> GOAL OF THE EXERCISE:
Carry over the lines starting with the one containing "You are a GUI" and going on through the one containing "Action: 72,49", requests included, and add 61 to every coordinate in the answers. Leave the pictures out.

> STORED ROWS:
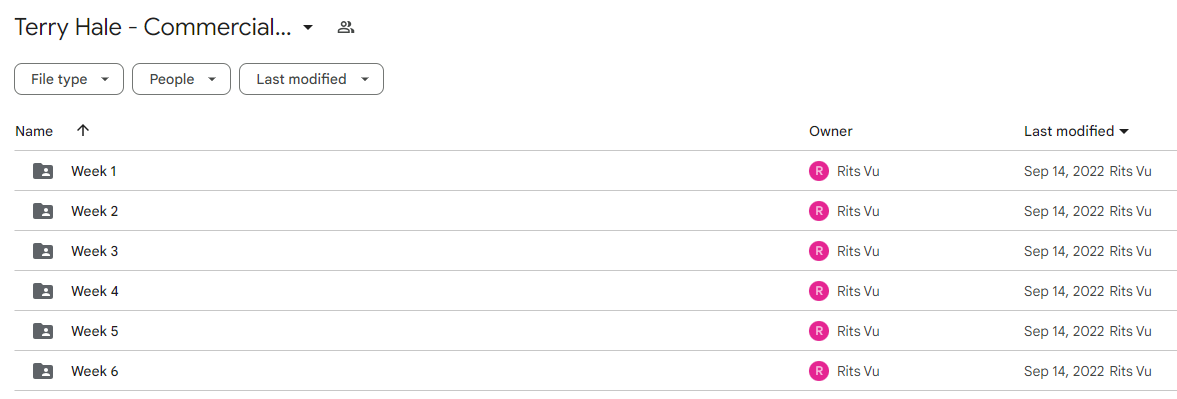1177x399 pixels.
Task: Click the Week 3 shared folder icon
Action: [44, 251]
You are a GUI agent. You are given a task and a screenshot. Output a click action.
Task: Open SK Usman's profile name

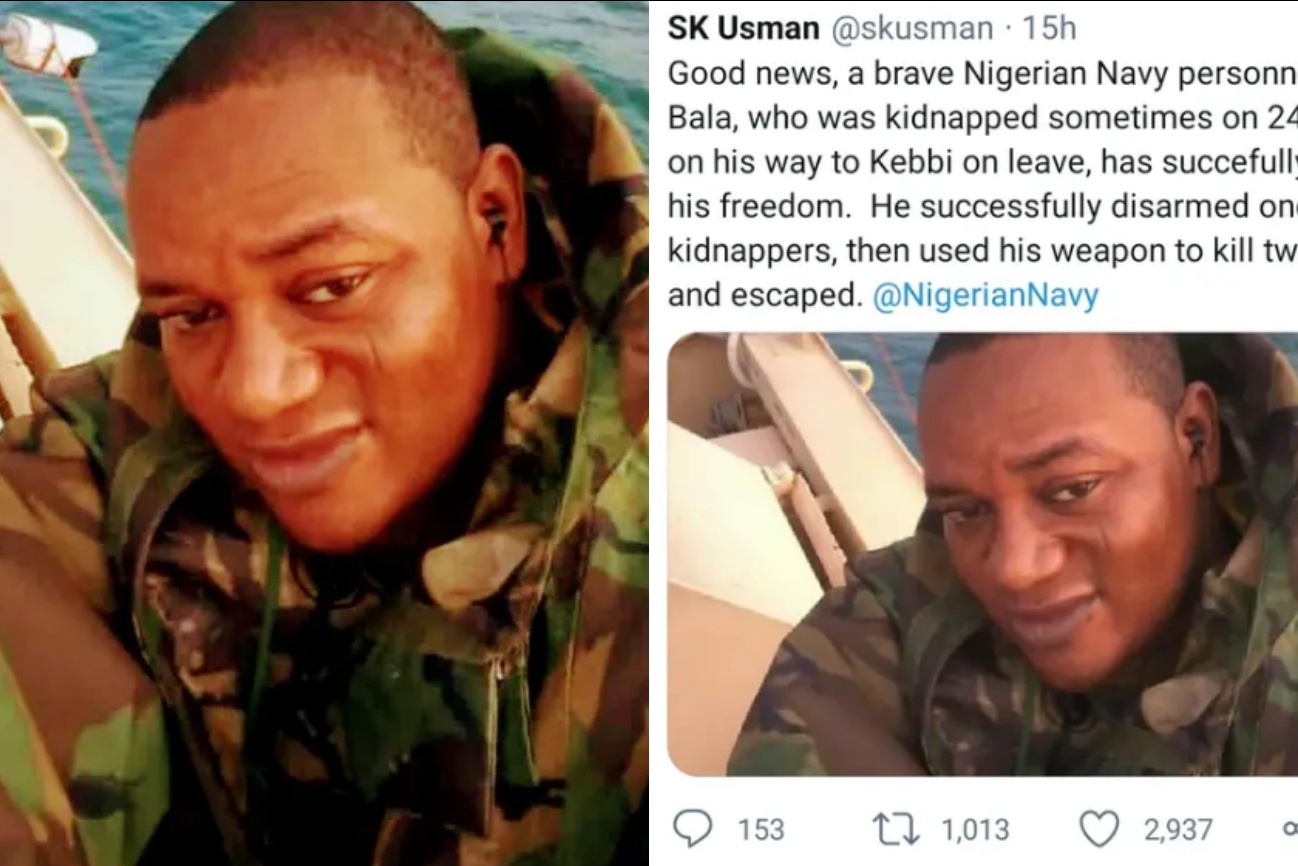pos(743,29)
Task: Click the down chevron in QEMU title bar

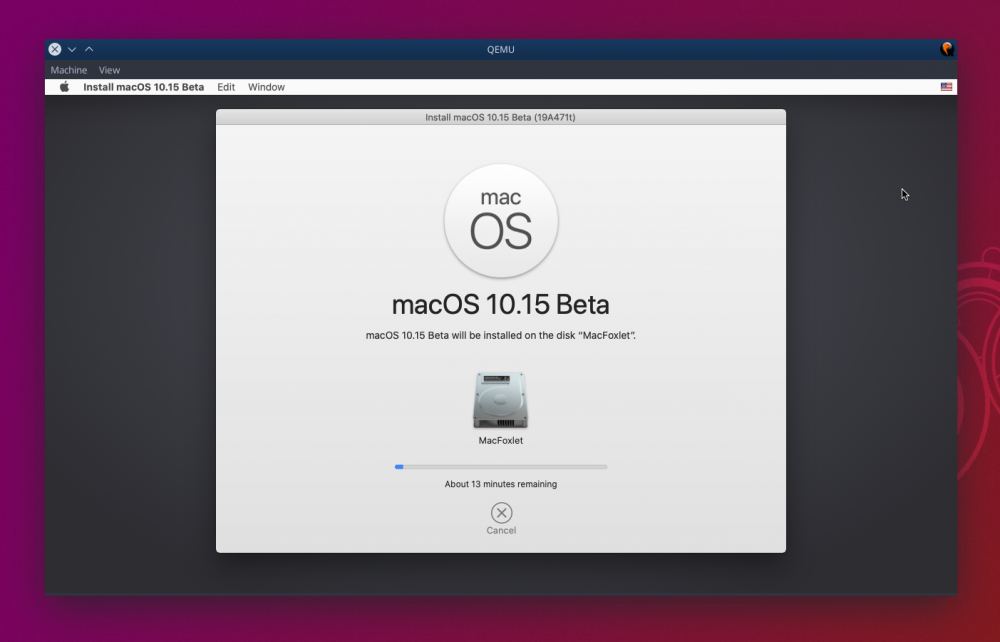Action: 72,49
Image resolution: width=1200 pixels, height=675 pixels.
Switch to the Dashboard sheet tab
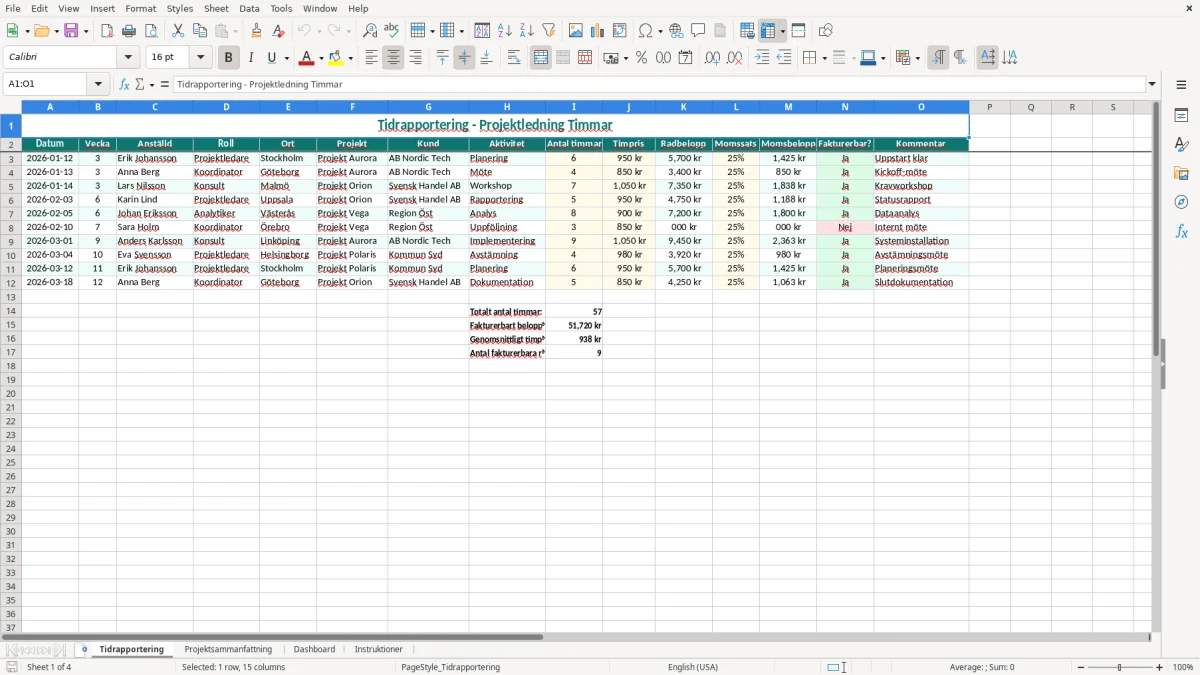(314, 650)
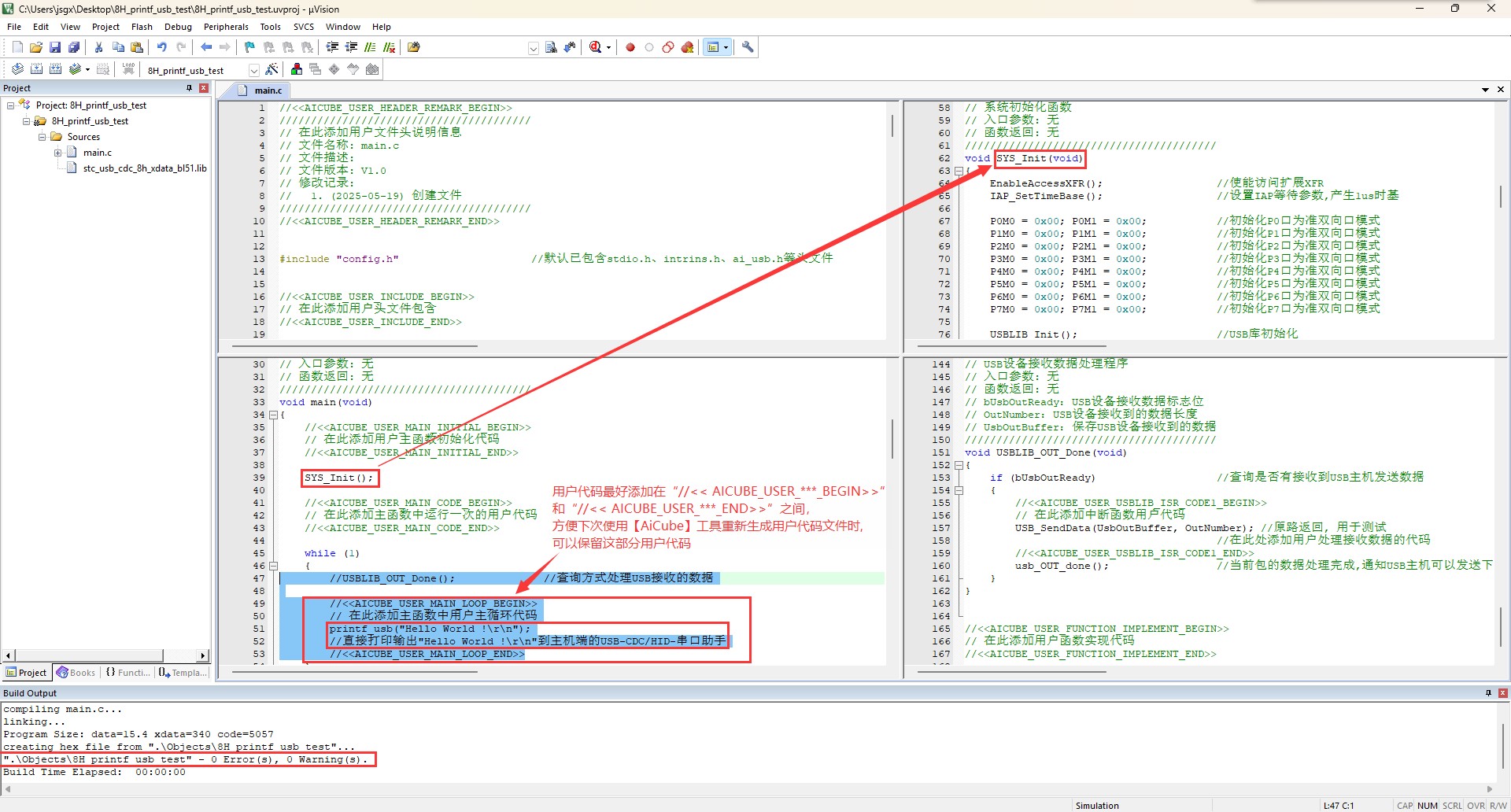Screen dimensions: 1511x812
Task: Pin the Build Output panel with pushpin
Action: (1488, 693)
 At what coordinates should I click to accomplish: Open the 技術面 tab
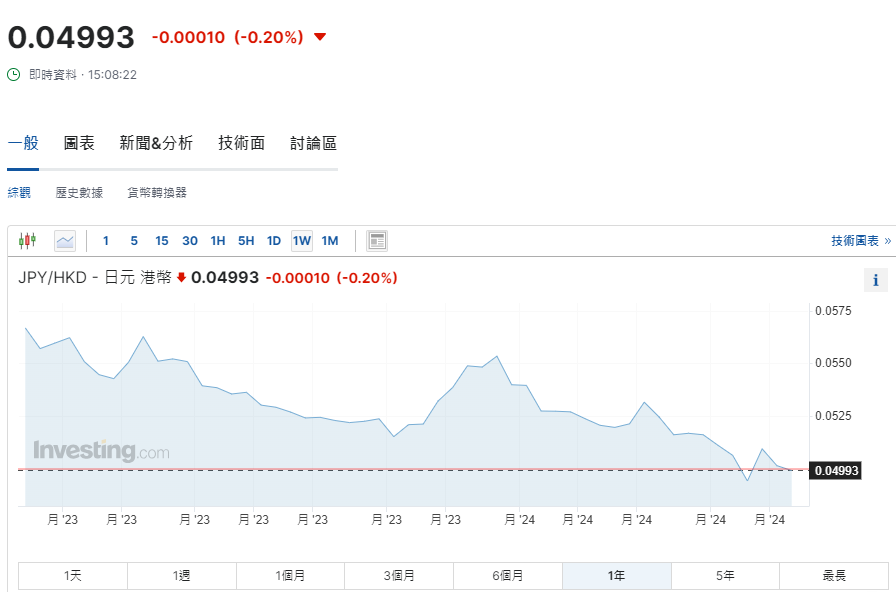click(x=241, y=143)
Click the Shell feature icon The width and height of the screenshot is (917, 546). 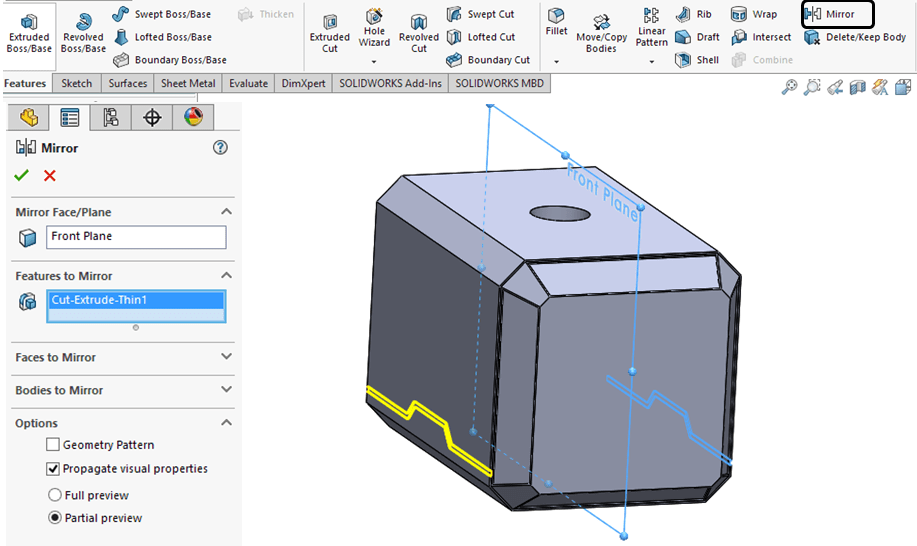click(x=683, y=60)
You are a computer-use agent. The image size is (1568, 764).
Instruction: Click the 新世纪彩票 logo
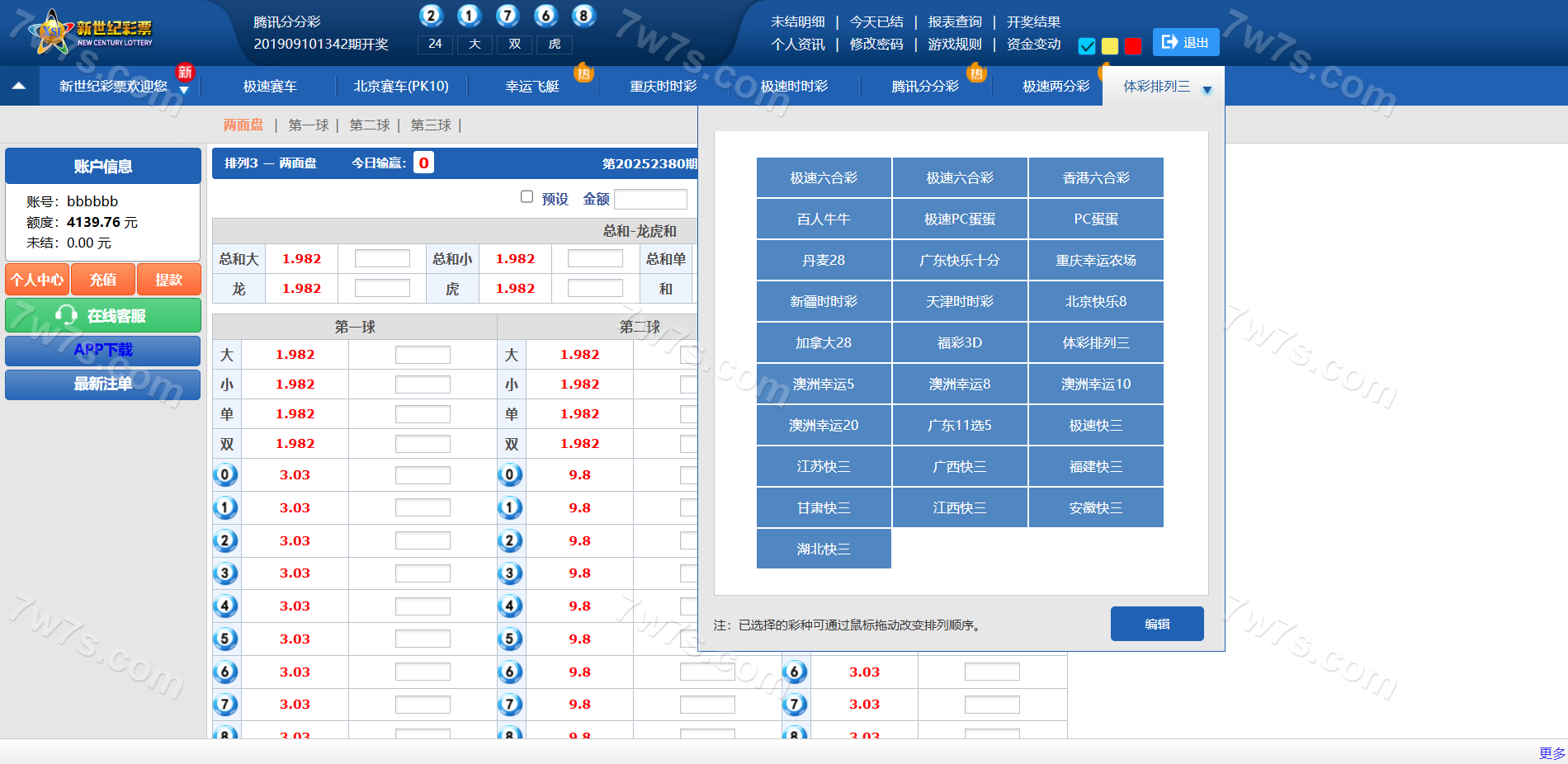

> WORKED SOLUTION:
You are a GUI agent. You are given a task and a screenshot. Output a click action.
Task: Open SK Usman's profile name

pos(804,90)
Task: Click the down chevron in QEMU title bar

Action: 133,110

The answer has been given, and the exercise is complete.